▶ [Directions] Each line of the listing below, from the very first to the one that contains "Workers’ Compensation (321, 143)", is to be retyped exactly as it stands.

──────── Exercise materials ────────

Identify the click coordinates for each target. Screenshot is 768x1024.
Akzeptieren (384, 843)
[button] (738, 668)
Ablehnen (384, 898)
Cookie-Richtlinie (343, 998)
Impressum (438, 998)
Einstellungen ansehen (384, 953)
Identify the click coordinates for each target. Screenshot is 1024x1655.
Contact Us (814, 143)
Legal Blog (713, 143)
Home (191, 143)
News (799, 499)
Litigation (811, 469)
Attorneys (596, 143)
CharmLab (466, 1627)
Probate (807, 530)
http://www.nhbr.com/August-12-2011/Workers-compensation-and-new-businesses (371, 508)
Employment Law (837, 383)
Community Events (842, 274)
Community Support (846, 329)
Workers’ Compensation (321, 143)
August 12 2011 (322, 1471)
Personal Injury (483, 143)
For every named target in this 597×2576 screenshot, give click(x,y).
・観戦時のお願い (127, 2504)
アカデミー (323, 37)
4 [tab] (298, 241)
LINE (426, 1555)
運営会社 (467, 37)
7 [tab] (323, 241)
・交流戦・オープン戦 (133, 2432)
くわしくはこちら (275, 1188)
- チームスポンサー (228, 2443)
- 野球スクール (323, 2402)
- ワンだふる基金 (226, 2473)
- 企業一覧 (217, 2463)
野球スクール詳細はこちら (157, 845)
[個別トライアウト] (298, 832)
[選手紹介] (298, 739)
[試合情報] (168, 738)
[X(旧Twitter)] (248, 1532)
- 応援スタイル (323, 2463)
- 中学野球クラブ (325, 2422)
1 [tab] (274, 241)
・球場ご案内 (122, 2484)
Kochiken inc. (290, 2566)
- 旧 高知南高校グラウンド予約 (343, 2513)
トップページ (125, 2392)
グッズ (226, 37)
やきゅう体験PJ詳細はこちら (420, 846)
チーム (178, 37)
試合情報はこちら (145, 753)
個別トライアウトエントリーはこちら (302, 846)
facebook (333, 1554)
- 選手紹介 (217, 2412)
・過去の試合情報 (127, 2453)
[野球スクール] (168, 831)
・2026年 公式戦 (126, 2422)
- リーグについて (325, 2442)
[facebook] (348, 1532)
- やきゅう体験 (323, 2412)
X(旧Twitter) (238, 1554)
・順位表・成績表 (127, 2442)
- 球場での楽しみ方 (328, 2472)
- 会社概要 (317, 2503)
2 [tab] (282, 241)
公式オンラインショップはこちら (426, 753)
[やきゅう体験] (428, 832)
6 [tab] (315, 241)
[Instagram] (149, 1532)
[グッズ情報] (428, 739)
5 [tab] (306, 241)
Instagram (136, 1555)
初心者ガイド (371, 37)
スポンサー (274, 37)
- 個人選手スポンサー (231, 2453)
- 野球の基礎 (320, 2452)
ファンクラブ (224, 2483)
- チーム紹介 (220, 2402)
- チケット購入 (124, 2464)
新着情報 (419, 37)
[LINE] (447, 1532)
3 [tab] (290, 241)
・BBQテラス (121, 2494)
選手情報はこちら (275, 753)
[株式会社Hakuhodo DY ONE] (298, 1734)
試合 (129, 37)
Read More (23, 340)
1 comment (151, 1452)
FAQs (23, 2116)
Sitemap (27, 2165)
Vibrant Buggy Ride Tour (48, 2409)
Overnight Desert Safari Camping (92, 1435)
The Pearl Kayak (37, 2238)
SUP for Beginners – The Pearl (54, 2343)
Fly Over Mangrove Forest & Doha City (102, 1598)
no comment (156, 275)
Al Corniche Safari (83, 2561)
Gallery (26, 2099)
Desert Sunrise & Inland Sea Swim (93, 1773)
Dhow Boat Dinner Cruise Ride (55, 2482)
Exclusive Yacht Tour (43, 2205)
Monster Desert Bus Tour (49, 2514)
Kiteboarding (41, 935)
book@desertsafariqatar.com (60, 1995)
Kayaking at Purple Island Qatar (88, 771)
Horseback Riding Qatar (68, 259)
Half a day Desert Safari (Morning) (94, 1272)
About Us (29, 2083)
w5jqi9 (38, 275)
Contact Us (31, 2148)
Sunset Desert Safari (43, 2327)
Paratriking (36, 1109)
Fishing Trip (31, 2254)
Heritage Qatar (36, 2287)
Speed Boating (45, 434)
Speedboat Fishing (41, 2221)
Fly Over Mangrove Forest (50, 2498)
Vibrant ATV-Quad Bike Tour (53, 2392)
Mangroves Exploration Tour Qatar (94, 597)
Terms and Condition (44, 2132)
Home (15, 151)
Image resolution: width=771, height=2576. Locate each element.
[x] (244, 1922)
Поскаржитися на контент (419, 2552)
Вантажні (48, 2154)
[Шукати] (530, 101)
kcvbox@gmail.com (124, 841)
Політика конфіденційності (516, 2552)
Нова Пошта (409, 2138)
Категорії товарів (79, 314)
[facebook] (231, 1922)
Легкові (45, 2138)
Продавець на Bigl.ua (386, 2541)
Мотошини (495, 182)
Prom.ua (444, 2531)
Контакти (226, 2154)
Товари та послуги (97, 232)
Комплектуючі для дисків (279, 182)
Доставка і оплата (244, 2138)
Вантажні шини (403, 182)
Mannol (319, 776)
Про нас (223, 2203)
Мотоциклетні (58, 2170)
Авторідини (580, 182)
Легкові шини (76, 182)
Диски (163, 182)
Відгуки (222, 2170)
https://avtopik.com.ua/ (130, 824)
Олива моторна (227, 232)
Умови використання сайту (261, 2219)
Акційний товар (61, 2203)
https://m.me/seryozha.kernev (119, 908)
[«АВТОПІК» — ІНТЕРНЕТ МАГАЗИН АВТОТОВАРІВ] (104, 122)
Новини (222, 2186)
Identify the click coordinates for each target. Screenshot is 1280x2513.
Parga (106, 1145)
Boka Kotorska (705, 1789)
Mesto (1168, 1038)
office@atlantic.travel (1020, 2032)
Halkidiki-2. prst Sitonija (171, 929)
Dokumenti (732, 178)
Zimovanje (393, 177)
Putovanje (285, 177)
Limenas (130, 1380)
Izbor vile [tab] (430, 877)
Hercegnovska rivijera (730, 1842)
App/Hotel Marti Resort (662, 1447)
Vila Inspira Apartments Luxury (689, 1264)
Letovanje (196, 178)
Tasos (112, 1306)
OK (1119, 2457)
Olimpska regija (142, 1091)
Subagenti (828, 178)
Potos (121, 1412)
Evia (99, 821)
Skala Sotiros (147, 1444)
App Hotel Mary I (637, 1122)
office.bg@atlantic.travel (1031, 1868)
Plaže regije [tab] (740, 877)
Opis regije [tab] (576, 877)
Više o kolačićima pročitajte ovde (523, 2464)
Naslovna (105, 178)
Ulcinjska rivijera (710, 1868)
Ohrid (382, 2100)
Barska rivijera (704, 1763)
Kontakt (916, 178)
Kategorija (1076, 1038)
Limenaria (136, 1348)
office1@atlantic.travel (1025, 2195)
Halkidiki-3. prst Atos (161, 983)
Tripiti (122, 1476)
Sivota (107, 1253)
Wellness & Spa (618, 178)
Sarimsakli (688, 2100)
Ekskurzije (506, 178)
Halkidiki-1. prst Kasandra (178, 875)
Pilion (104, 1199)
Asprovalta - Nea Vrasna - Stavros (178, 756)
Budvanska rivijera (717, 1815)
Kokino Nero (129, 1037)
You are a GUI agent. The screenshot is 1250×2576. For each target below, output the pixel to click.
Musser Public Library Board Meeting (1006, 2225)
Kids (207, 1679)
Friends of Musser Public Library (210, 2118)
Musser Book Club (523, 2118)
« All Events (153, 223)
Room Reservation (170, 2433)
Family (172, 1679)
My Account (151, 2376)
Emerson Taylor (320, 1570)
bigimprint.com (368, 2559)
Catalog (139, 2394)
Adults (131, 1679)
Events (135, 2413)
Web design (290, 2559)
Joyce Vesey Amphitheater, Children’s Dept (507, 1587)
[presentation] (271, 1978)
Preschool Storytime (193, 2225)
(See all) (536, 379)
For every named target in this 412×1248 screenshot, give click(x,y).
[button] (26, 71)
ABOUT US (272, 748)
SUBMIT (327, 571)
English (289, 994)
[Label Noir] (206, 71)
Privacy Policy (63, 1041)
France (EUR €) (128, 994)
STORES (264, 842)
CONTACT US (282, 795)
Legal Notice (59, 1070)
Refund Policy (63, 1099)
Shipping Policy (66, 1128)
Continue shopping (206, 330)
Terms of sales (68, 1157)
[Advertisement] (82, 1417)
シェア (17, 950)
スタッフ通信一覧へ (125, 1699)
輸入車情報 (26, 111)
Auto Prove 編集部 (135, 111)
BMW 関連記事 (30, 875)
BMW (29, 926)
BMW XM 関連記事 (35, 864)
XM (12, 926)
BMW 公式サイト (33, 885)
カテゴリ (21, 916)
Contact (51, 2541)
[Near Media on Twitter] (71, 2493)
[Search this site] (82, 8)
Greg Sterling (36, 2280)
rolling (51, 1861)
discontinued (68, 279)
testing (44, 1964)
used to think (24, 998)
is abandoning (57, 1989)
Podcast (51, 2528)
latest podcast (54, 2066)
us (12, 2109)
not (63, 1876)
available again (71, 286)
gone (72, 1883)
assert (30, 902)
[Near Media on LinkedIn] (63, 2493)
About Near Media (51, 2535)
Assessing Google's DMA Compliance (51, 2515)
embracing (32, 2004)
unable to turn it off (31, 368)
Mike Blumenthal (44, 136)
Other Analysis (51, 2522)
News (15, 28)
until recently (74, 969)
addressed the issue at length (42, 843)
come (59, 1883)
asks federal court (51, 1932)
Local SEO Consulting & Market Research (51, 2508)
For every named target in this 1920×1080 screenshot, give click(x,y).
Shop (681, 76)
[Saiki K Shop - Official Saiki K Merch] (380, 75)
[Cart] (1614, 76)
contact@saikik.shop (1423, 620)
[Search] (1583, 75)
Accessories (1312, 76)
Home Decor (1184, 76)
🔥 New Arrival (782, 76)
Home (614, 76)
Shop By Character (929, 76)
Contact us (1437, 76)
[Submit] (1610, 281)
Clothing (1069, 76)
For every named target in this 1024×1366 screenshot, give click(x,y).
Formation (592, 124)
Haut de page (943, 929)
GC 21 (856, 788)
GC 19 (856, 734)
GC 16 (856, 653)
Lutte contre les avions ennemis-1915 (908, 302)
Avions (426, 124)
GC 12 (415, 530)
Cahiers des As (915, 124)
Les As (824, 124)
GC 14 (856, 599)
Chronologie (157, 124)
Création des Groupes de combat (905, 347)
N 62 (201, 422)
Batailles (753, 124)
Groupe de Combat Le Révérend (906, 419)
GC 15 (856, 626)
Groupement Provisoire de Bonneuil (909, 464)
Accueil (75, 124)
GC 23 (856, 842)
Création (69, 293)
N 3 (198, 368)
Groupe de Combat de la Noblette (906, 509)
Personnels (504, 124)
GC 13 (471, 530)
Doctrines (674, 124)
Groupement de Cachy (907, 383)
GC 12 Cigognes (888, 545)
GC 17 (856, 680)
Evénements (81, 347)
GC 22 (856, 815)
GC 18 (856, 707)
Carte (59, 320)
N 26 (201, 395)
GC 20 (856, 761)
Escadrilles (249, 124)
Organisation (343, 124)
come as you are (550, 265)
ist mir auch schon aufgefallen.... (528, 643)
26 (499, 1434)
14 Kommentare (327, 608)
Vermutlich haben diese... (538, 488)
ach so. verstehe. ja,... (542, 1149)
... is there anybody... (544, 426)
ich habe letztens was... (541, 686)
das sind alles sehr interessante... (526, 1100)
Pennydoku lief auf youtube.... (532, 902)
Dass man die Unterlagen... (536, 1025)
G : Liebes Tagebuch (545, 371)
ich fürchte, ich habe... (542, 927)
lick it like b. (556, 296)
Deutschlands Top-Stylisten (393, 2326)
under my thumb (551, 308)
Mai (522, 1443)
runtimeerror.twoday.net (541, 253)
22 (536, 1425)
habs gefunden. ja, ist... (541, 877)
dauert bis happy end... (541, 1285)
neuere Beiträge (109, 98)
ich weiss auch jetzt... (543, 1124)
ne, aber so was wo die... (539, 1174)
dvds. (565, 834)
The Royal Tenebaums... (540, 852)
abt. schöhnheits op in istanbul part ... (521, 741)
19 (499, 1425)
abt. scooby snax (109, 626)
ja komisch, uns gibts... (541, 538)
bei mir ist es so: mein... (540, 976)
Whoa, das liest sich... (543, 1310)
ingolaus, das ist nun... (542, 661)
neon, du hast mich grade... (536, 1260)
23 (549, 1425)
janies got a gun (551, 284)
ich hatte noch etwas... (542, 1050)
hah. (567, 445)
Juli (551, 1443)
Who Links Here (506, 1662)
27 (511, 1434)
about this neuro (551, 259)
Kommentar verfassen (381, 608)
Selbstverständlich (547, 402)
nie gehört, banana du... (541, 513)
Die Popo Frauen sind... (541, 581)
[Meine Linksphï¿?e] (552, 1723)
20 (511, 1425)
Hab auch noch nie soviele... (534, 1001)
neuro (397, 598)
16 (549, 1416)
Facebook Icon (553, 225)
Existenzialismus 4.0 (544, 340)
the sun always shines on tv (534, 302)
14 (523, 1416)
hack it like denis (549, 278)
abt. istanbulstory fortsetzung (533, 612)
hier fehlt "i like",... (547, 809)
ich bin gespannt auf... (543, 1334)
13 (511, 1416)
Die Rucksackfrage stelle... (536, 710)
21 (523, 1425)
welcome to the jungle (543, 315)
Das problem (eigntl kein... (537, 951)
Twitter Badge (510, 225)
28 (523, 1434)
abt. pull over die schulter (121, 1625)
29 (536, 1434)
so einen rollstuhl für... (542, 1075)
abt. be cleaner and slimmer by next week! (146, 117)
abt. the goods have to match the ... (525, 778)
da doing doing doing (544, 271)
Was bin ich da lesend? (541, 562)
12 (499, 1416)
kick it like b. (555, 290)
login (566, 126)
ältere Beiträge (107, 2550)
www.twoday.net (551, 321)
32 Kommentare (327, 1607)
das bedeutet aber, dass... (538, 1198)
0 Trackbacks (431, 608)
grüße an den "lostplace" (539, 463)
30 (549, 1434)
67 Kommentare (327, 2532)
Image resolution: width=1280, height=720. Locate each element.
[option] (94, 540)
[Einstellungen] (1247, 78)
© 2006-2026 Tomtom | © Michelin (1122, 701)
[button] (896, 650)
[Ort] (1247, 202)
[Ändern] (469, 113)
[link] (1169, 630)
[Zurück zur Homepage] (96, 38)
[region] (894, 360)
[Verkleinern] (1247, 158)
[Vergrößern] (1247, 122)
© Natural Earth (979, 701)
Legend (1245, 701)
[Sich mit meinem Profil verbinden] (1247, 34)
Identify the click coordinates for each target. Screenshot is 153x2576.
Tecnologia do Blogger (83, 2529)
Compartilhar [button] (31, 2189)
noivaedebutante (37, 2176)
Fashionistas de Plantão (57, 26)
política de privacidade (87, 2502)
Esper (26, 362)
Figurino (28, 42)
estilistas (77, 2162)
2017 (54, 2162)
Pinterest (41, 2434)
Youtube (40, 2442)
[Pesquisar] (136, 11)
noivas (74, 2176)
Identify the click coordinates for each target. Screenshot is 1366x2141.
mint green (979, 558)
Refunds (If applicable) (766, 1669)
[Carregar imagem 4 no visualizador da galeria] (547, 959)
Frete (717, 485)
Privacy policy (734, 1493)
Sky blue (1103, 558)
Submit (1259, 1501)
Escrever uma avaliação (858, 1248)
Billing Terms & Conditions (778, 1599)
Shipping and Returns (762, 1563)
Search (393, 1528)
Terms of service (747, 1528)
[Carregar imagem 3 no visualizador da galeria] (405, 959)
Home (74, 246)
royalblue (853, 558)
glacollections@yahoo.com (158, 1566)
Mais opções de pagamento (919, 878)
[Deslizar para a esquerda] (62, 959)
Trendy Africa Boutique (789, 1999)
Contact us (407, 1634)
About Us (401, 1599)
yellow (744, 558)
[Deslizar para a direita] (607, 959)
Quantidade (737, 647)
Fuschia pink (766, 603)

────────

▶ [Exercise response]
Identify the click coordinates for each target. Screenshot is 768x1024.
Akzeptieren (384, 843)
[button] (738, 668)
Ablehnen (384, 898)
Cookie-Richtlinie (343, 998)
Impressum (438, 998)
Einstellungen ansehen (384, 953)
Identify the click coordinates for each target. Screenshot is 1024x1655.
Contact Us (814, 143)
Legal Blog (713, 143)
Home (191, 143)
News (799, 499)
Litigation (811, 469)
Attorneys (596, 143)
CharmLab (466, 1627)
Probate (807, 530)
http://www.nhbr.com/August-12-2011/Workers-compensation-and-new-businesses (371, 508)
Employment Law (837, 383)
Community Events (842, 274)
Community Support (846, 329)
Workers’ Compensation (321, 143)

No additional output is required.